«Воскресение», роман Л. Толстого - [5]
Единственное, до извѣстной степени человѣческое лицо, съ которымъ сталкивается Нехлюдовъ, это его бывшій товарищъ Селенинъ, по крайней мѣрѣ, въ немъ еще живо чувство не внѣшней, а внутренней порядочности. Но и онъ уже почти совсѣмъ отравленъ мертвечиной бюрократіи, и для него важнѣе форма, а не сущность. Онъ стоитъ за отказъ въ пересмотрѣ дѣла Катюши только потому, что не соблюдена формальность – "надо было записать въ протоколъ". Этого не сдѣлано, и пусть гибнетъ человѣкъ. Встрѣча съ Селенинымъ является послѣднимъ толчкомъ, окончательно заставляющимъ Нехлюдова махнуть рукой на этотъ мертвый кругъ, гдѣ онъ нѣкогда вращался. Примѣръ Селенина, когда-то такого правдиваго, вѣрнаго, честнаго и чистаго, котораго этотъ кругъ все-таки превратилъ въ мумію,– убѣждаетъ его, что для живой души, для хорошей, умной и честной работы на пользу людей здѣсь нѣтъ мѣста. И служба, и семьи здѣсь все "не то", одна ложь и взаимный обманъ. Въ то же время есть что-то подкупающее и заманчивое въ тѣхъ мягкихъ, культурно-утонченныхъ формахъ, въ которыя отлились здѣсь ложь и обманъ. Нехлюдовъ это испытываетъ на себѣ въ мимолетномъ флиртѣ, завязывающемся у него съ женой того больного чиновника. отъ котораго зависитъ судьба политическихъ. У него возникаетъ мучительное сомнѣніе. "Хорошо ли я сдѣлаю, уѣхавъ въ Сибирь? И хорошо ли сдѣлаю, лишивъ себя богатства?" Но разъ понявъ ложь всего этого круга, онъ уже не можетъ вернуться туда, его гонитъ чувство гадливости, какое онъ испытываетъ отъ общаго лганія, взаимнаго лицемѣрія и чудовищной наглости царящаго здѣсь животнаго эгоизма. И прежде приходилось ему испытывать такое же ощущеніе гадливости, въ тѣ минуты, когда онъ производилъ, по его выраженію, "чистку души", но раньше дальше "чистки" дѣло не шло. Очищенную душу онъ снова и не медля засорялъ тѣмъ же хламомъ. Теперь въ его душѣ была забота, много заботъ о другихъ, о самыхъ важныхъ для нихъ дѣлахъ, и эта забота не позволила ему удаляться съ избранной дороги.

_ _ _ _ _

# Задание
Продолжите статью о романе Толстого «Воскресение» сразу после её последнего предложения.

Строки о том, где находятся цели
_ _ _ _ _

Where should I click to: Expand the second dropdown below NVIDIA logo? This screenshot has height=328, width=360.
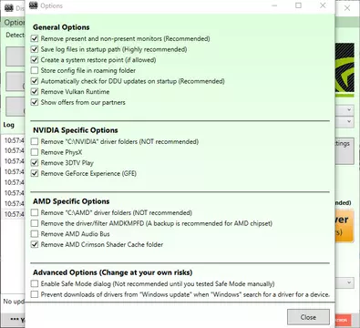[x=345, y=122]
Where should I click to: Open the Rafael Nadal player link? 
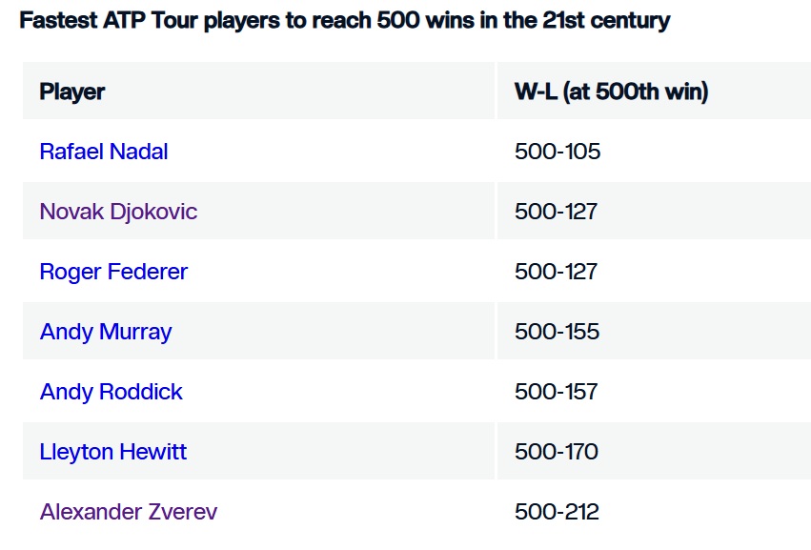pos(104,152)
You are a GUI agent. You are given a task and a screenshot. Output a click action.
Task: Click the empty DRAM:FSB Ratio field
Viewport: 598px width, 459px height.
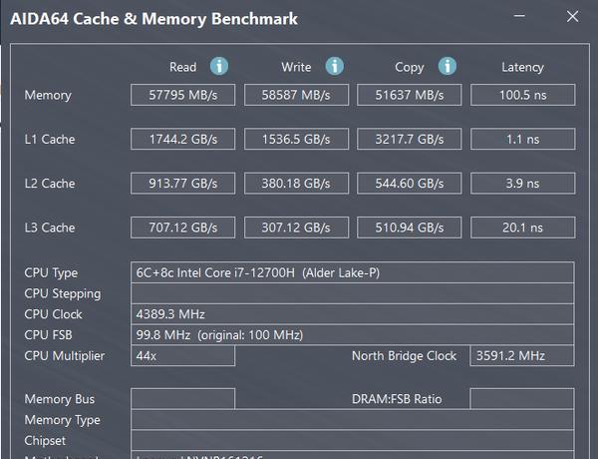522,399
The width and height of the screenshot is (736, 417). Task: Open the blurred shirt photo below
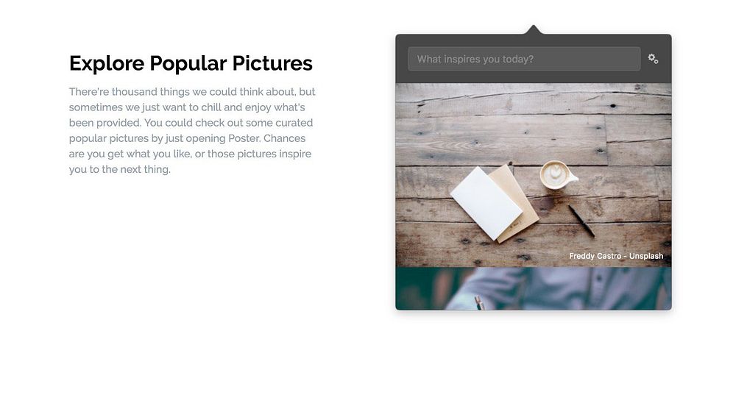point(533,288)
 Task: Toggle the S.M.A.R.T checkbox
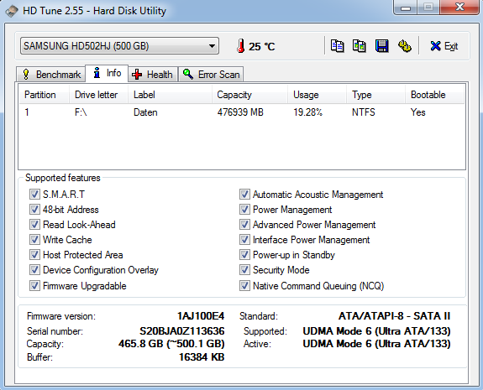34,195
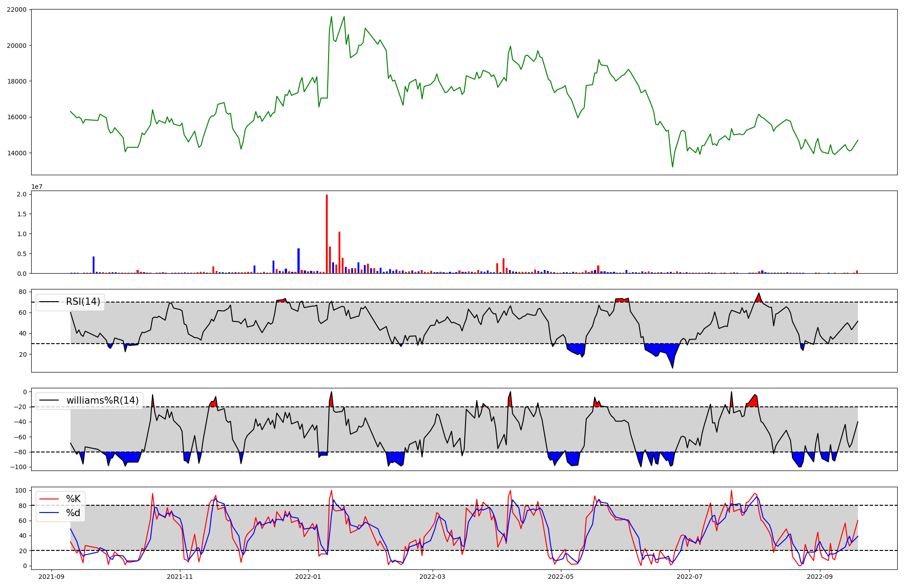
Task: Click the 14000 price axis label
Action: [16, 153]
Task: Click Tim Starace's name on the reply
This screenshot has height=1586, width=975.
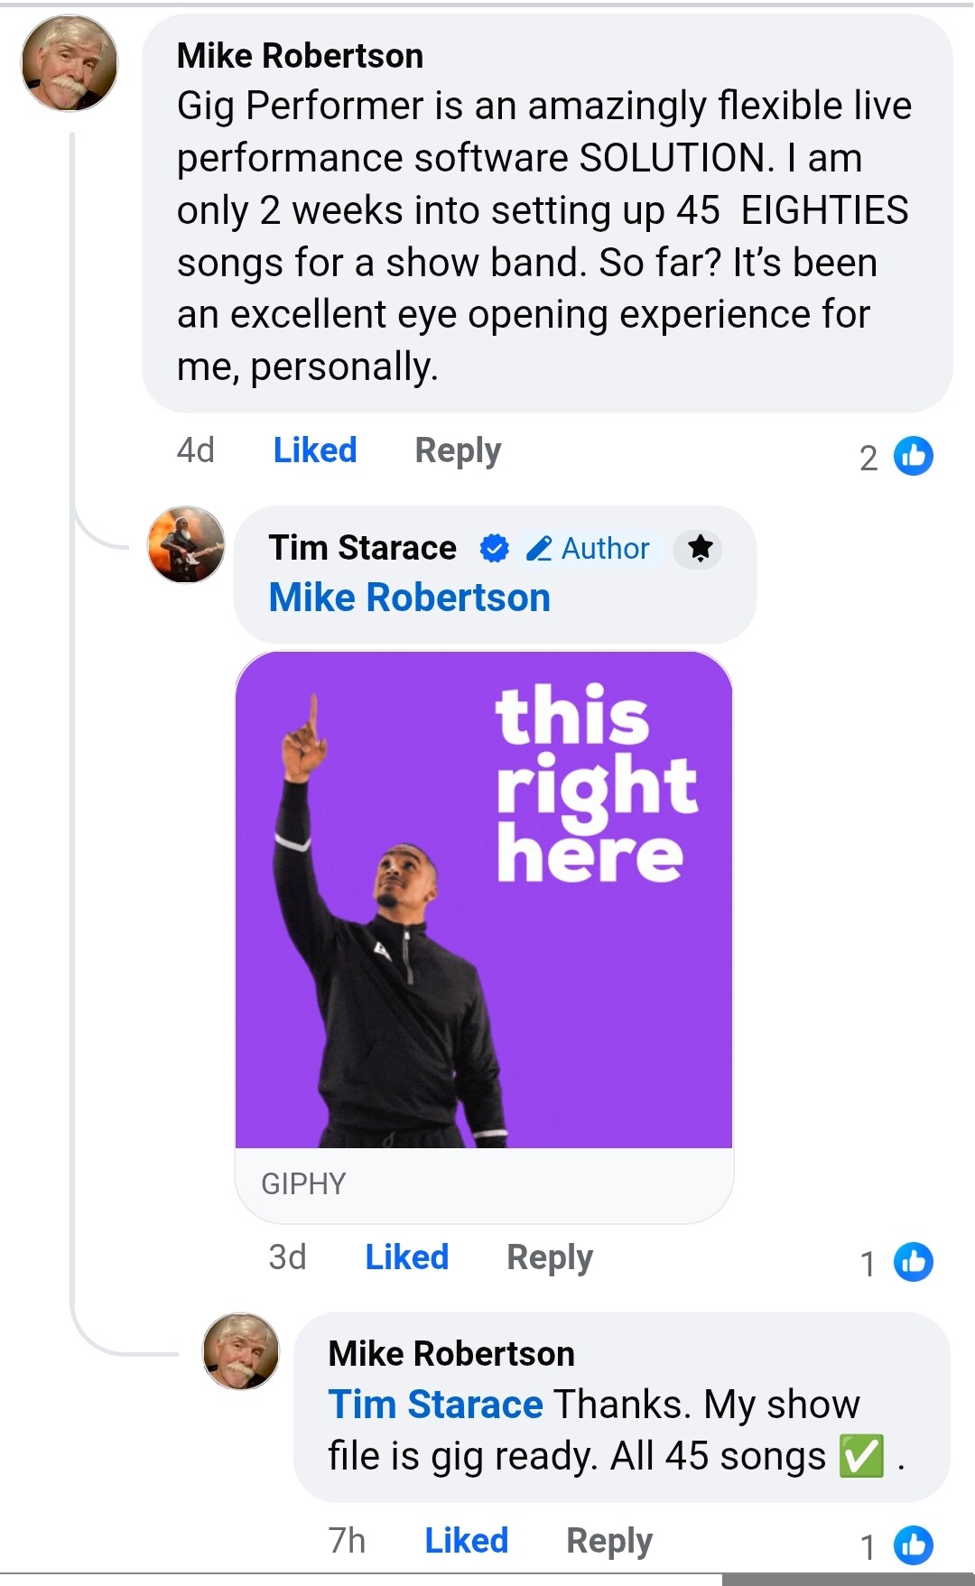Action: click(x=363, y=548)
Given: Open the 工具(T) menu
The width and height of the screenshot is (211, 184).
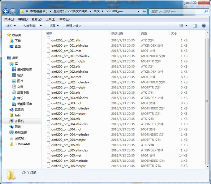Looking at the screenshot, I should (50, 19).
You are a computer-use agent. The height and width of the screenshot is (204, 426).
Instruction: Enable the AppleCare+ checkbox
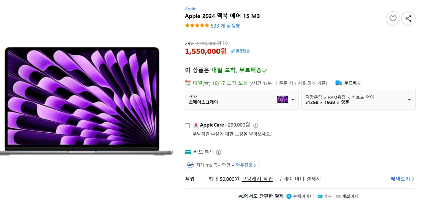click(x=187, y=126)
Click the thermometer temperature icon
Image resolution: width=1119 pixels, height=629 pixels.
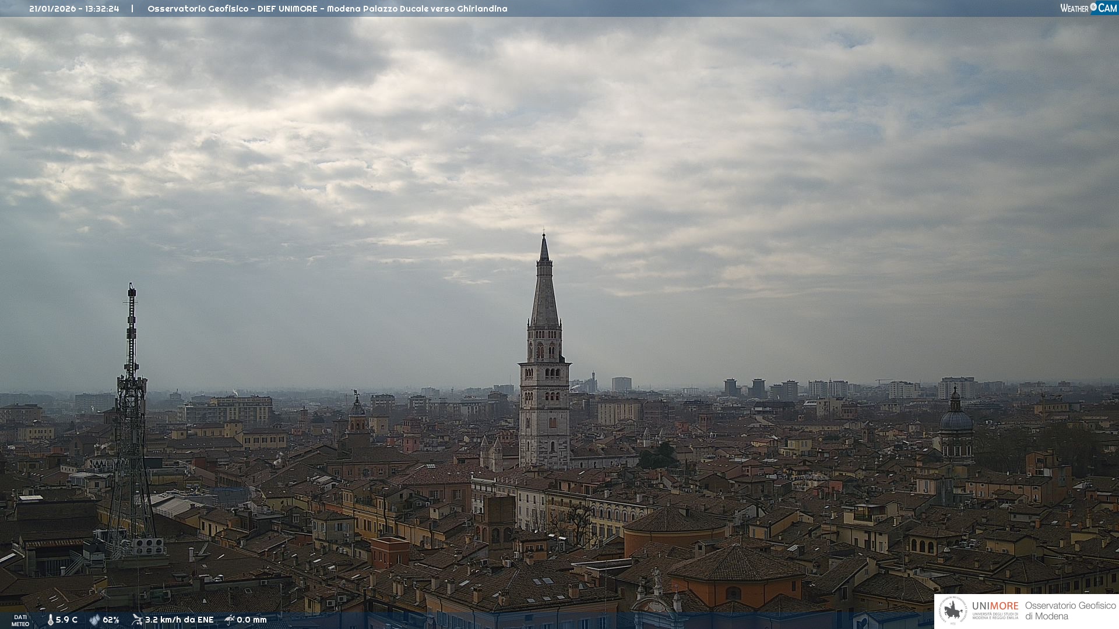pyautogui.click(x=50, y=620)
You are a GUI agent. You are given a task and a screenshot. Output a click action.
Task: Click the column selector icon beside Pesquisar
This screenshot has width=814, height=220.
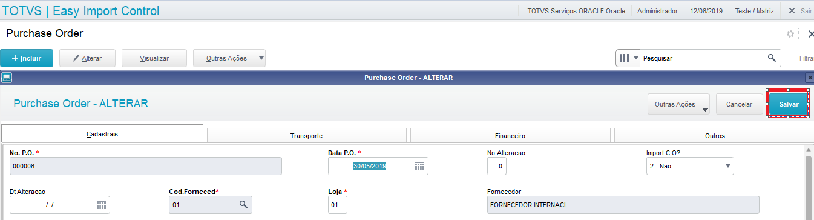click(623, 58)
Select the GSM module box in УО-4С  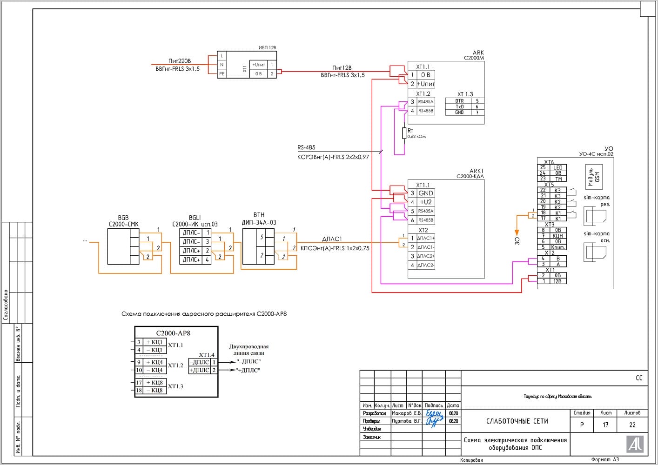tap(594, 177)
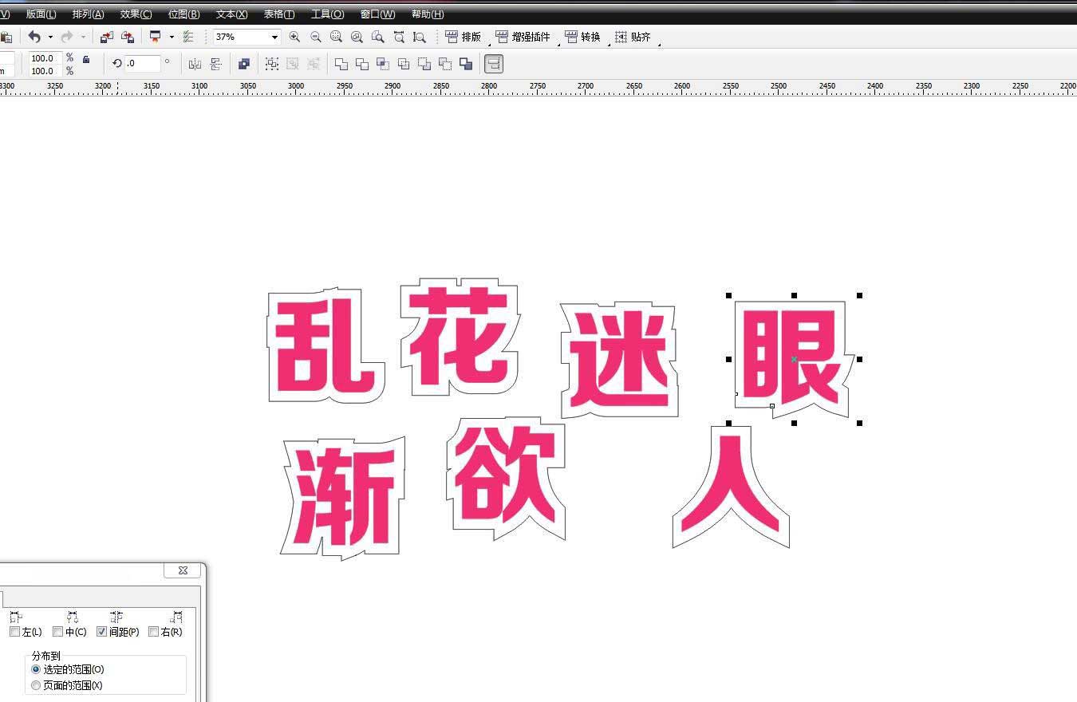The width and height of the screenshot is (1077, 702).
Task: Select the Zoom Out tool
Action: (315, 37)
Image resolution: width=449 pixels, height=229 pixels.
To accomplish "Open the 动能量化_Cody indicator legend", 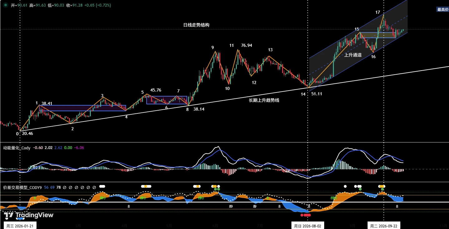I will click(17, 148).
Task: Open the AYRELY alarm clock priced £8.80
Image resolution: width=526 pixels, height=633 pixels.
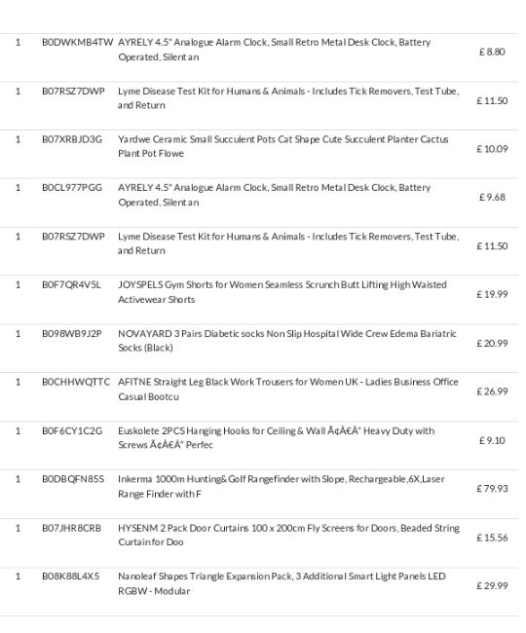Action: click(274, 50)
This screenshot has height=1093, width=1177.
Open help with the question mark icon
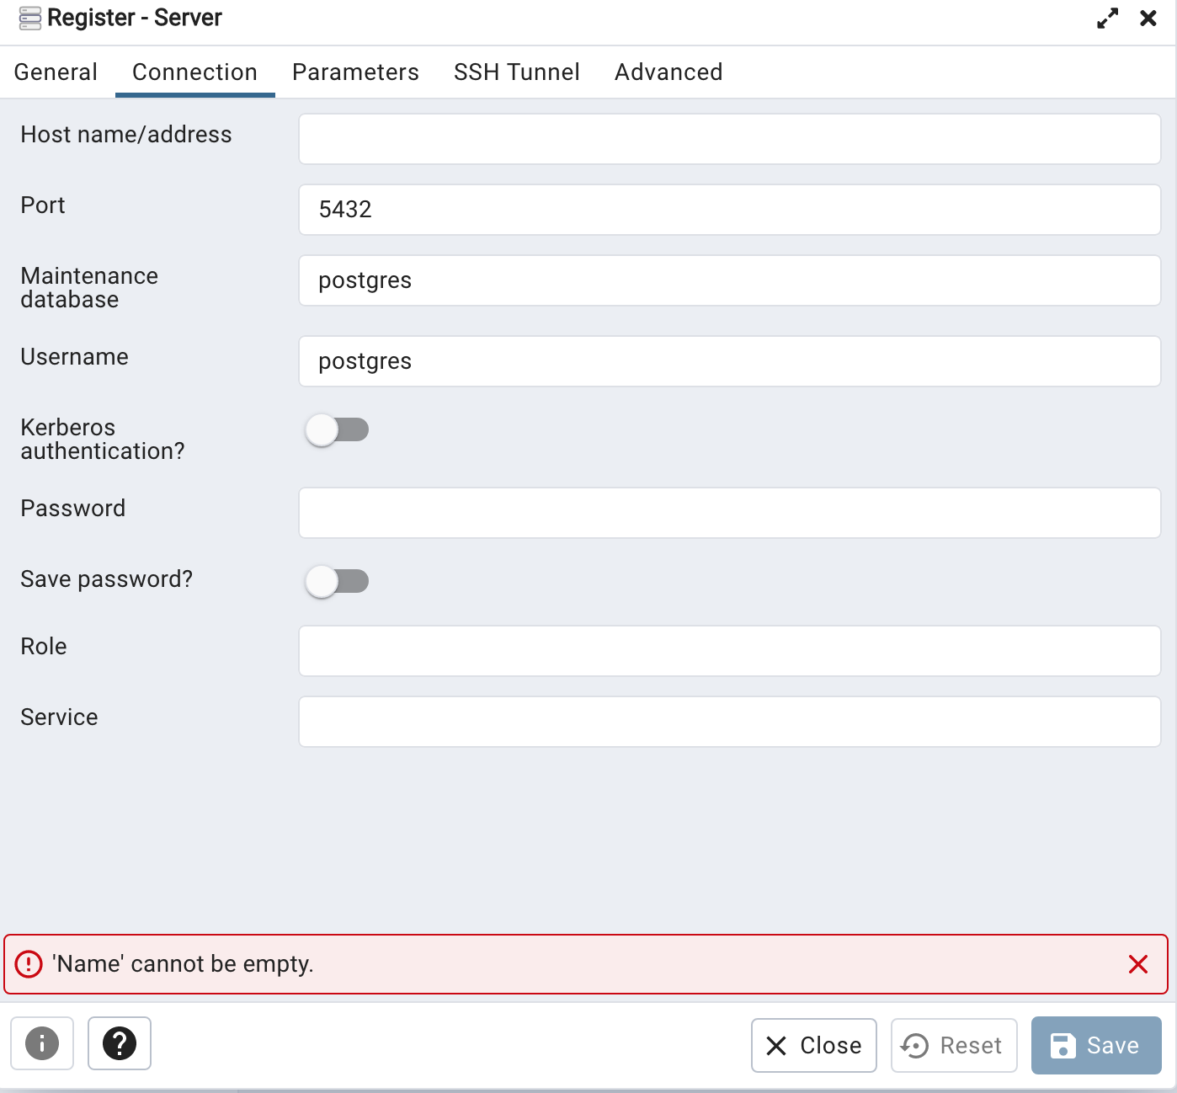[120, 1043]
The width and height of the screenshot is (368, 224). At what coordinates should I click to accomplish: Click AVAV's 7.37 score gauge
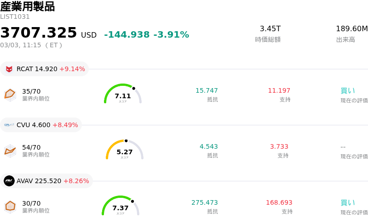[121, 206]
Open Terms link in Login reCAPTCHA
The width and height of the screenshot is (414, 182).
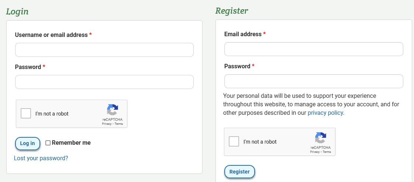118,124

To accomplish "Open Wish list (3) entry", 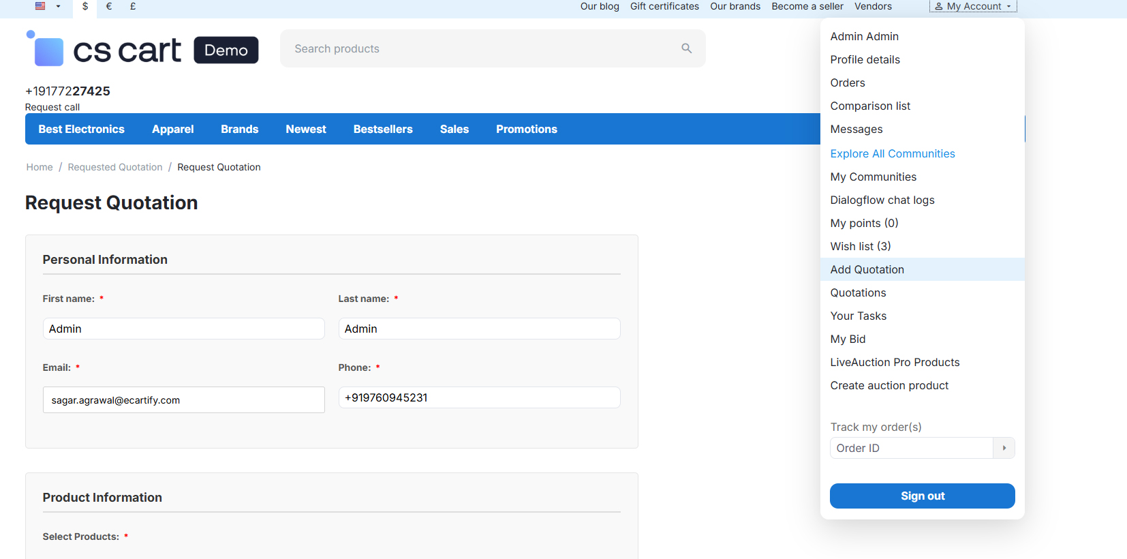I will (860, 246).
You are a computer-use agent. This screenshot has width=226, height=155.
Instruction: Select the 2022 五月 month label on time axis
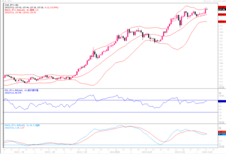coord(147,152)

_ _ _ _ _

# Ответ
Изъ Петербурга Нехлюдовъ возвращается наполовину возрожденнымъ и вполнѣ воскресаетъ къ новой жизни, пройдя тягостный путь отъ Москвы до Иркутска по ужаснымъ этапамъ вмѣстѣ съ партіей, въ которой идетъ Маслова. Третья часть, самая краткая, видимо много-много сокращенная, едва ли не самая интересная, хотя и не такъ сильно написана, какъ первая. Въ литературѣ послѣдняго времени впервые выступаютъ здѣсь политическіе ссыльные, съ которыми удается Нехлюдову помѣстить Маслову и тѣмъ уберечь ее отъ ужасовъ уголовной среды. Огромный талантъ, его несравненная психологическая проницательность помогли Толстому справиться съ этой новой задачей. Онъ обрисовалъ рядъ типовъ политическихъ ссыльныхъ, избѣжавъ двухъ крайностей – не возводя на пьедесталъ и не принизивъ ихъ. Они вышли у него такими же живыми людьми, какъ и остальные, кого только онъ коснулся своимъ магическимъ творческимъ перомъ. Онъ сумѣлъ подмѣтить въ нихъ и то, что сближаетъ ихъ съ обыкновенными людьми, и то, что выдѣляетъ ихъ изъ ряда обыкновенныхъ. Художественная перспектива соблюдена съ поразительной вѣрностью, и въ свою огромную галлерею типовъ Толстой ввелъ рядъ новыхъ. Послѣдующей литературѣ остается только ихъ дополнять и развивать,– тонъ данъ вѣрный и путь указанъ настоящій.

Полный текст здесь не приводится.